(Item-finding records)
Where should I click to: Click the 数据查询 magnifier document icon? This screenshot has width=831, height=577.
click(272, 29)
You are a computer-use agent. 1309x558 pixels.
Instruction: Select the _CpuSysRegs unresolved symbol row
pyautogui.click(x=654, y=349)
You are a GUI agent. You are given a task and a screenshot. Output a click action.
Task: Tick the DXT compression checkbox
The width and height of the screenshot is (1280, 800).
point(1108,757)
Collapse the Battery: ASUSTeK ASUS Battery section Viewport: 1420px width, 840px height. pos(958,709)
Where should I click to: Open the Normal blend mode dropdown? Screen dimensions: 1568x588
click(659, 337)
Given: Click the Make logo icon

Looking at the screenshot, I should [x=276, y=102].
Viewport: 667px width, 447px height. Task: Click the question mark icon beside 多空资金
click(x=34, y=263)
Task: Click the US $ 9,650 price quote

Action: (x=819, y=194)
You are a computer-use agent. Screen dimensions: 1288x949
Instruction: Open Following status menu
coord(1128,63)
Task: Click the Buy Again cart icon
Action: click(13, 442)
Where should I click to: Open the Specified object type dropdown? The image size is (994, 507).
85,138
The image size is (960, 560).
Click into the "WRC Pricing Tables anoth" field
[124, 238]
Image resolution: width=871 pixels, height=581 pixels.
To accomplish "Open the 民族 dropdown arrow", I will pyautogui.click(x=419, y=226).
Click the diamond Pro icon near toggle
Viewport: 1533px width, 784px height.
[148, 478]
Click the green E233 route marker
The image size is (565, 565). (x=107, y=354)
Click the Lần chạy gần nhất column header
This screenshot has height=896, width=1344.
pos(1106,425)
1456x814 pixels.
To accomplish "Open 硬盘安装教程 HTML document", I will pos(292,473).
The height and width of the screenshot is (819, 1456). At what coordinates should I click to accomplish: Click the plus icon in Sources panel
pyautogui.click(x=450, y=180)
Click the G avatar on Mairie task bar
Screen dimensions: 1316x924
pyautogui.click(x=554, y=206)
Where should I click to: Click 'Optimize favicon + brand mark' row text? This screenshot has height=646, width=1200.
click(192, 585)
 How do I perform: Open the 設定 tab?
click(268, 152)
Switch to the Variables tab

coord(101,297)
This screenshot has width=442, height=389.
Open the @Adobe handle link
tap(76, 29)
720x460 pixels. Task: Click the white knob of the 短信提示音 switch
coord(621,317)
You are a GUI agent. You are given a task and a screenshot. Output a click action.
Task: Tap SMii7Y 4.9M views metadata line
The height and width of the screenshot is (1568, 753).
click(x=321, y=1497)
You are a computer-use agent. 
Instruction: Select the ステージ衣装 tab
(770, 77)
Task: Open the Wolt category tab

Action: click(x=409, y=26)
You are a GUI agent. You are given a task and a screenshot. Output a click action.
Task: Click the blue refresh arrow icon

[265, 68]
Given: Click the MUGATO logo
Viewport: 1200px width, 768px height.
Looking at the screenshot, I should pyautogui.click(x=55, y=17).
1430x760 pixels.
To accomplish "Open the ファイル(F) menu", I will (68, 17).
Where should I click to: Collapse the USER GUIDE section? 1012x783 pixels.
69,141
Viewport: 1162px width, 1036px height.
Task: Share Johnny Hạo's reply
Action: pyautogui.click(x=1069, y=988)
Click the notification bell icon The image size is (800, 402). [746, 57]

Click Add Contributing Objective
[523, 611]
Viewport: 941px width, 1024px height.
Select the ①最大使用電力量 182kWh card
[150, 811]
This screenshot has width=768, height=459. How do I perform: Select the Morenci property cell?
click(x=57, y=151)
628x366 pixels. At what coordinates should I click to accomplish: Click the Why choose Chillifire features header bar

● Written exercise
Format every line of the item-finding records above as a Markdown table with two columns, No. and Line. Number the lines in order and leave out blank lines.

● Problem solution
| No. | Line |
|---|---|
| 1 | Where should I click to: Click the 数据查询 magnifier document icon? This screenshot has width=831, height=577. |
| 2 | click(272, 29) |
| 3 | You are a computer-use agent. 1309x558 pixels. |
| 4 | Instruction: Select the _CpuSysRegs unresolved symbol row |
| 5 | pyautogui.click(x=654, y=349) |
| 6 | You are a GUI agent. You are given a task and a screenshot. Output a click action. |
| 7 | Task: Tick the DXT compression checkbox |
| 8 | The width and height of the screenshot is (1280, 800). |
| 9 | point(1108,757) |
| 10 | Collapse the Battery: ASUSTeK ASUS Battery section Viewport: 1420px width, 840px height. pos(958,709) |
| 11 | Where should I click to: Open the Normal blend mode dropdown? Screen dimensions: 1568x588 |
| 12 | click(659, 337) |
| 13 | Given: Click the Make logo icon |
| 14 | Looking at the screenshot, I should [x=276, y=102]. |
| 15 | Viewport: 667px width, 447px height. Task: Click the question mark icon beside 多空资金 |
| 16 | click(x=34, y=263) |
| 17 | Task: Click the US $ 9,650 price quote |
| 18 | Action: (x=819, y=194) |
| 19 | You are a computer-use agent. Screen dimensions: 1288x949 |
| 20 | Instruction: Open Following status menu |
| 21 | coord(1128,63) |
| 22 | Task: Click the Buy Again cart icon |
| 23 | Action: click(13, 442) |
| 24 | Where should I click to: Open the Specified object type dropdown? The image size is (994, 507). |
| 25 | 85,138 |
| 26 | The image size is (960, 560). |
| 27 | Click into the "WRC Pricing Tables anoth" field |
| 28 | [124, 238] |
| 29 | Image resolution: width=871 pixels, height=581 pixels. |
| 30 | To accomplish "Open the 民族 dropdown arrow", I will pyautogui.click(x=419, y=226). |
| 31 | Click the diamond Pro icon near toggle |
| 32 | Viewport: 1533px width, 784px height. |
| 33 | [148, 478] |
| 34 | Click the green E233 route marker |
| 35 | The image size is (565, 565). (x=107, y=354) |
| 36 | Click the Lần chạy gần nhất column header |
| 37 | This screenshot has height=896, width=1344. |
| 38 | pos(1106,425) |
| 39 | 1456x814 pixels. |
| 40 | To accomplish "Open 硬盘安装教程 HTML document", I will pos(292,473). |
| 41 | The height and width of the screenshot is (819, 1456). At what coordinates should I click to accomplish: Click the plus icon in Sources panel |
| 42 | pyautogui.click(x=450, y=180) |
| 43 | Click the G avatar on Mairie task bar |
| 44 | Screen dimensions: 1316x924 |
| 45 | pyautogui.click(x=554, y=206) |
| 46 | Where should I click to: Click 'Optimize favicon + brand mark' row text? This screenshot has height=646, width=1200. |
| 47 | click(192, 585) |
| 48 |  How do I perform: Open the 設定 tab? |
| 49 | click(268, 152) |
| 50 | Switch to the Variables tab |
| 51 | coord(101,297) |
| 52 | This screenshot has width=442, height=389. |
| 53 | Open the @Adobe handle link |
| 54 | tap(76, 29) |
| 55 | 720x460 pixels. Task: Click the white knob of the 短信提示音 switch |
| 56 | coord(621,317) |
| 57 | You are a GUI agent. You are given a task and a screenshot. Output a click action. |
| 58 | Task: Tap SMii7Y 4.9M views metadata line |
| 59 | The height and width of the screenshot is (1568, 753). |
| 60 | click(x=321, y=1497) |
| 61 | You are a computer-use agent.  |
| 62 | Instruction: Select the ステージ衣装 tab |
| 63 | (770, 77) |
| 64 | Task: Open the Wolt category tab |
| 65 | Action: click(x=409, y=26) |
| 66 | You are a GUI agent. You are given a task and a screenshot. Output a click action. |
| 67 | Task: Click the blue refresh arrow icon |
| 68 | [265, 68] |
| 69 | Given: Click the MUGATO logo |
| 70 | Viewport: 1200px width, 768px height. |
| 71 | Looking at the screenshot, I should pyautogui.click(x=55, y=17). |
| 72 | 1430x760 pixels. |
| 73 | To accomplish "Open the ファイル(F) menu", I will (68, 17). |
| 74 | Where should I click to: Collapse the USER GUIDE section? 1012x783 pixels. |
| 75 | 69,141 |
| 76 | Viewport: 1162px width, 1036px height. |
| 77 | Task: Share Johnny Hạo's reply |
| 78 | Action: pyautogui.click(x=1069, y=988) |
| 79 | Click the notification bell icon The image size is (800, 402). [746, 57] |
| 80 | Click Add Contributing Objective |
| 81 | [523, 611] |
| 82 | Viewport: 941px width, 1024px height. |
| 83 | Select the ①最大使用電力量 182kWh card |
| 84 | [150, 811] |
| 85 | This screenshot has width=768, height=459. How do I perform: Select the Morenci property cell? |
| 86 | click(x=57, y=151) |
| 87 | 628x366 pixels. At what coordinates should I click to accomplish: Click the Why choose Chillifire features header bar |